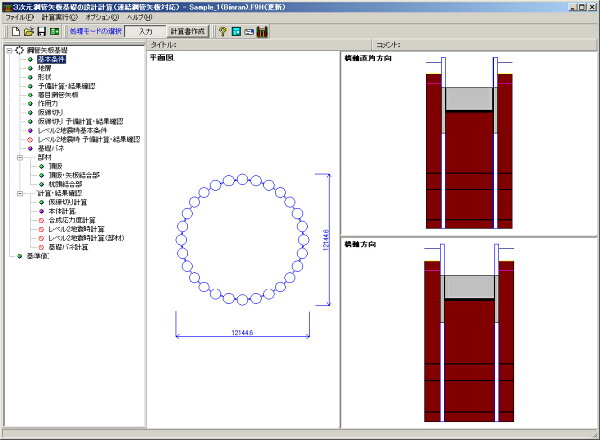600x440 pixels.
Task: Click the small card icon in toolbar
Action: 248,32
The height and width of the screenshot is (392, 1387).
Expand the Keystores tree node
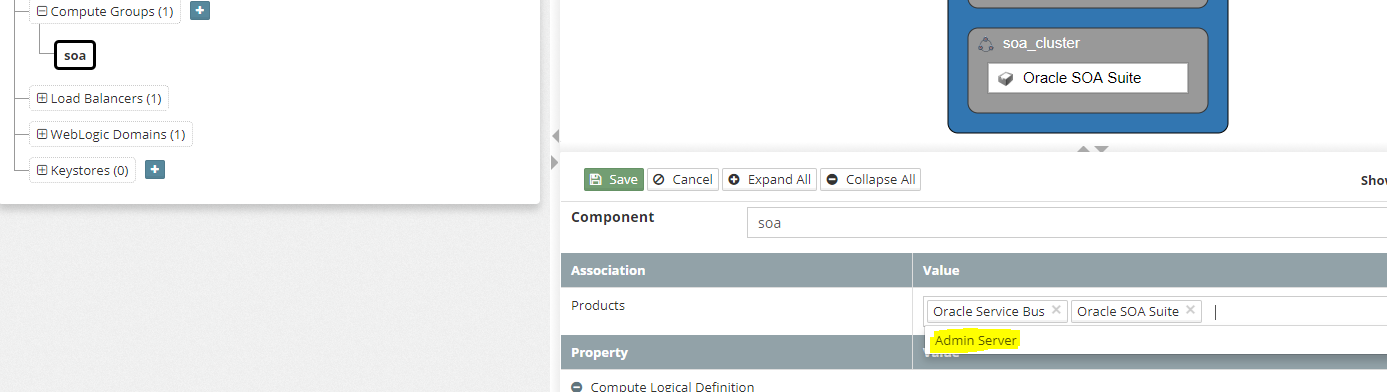pos(42,170)

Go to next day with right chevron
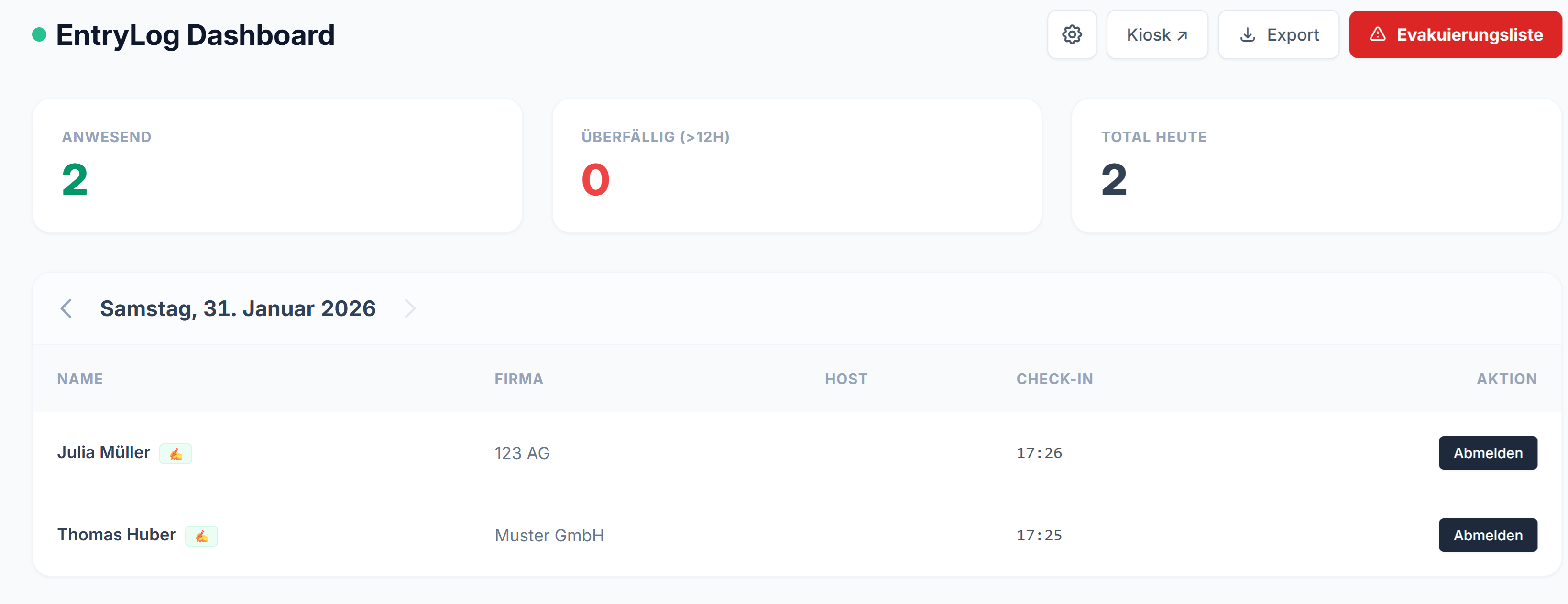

__Work order__. Only the lines from the one containing "Expand the Keystores tree node" through the final line of the data should be given again, exactly and without pictures.

__Solution for this problem__.
Expand the Keystores tree node
pos(42,170)

Go to next day with right chevron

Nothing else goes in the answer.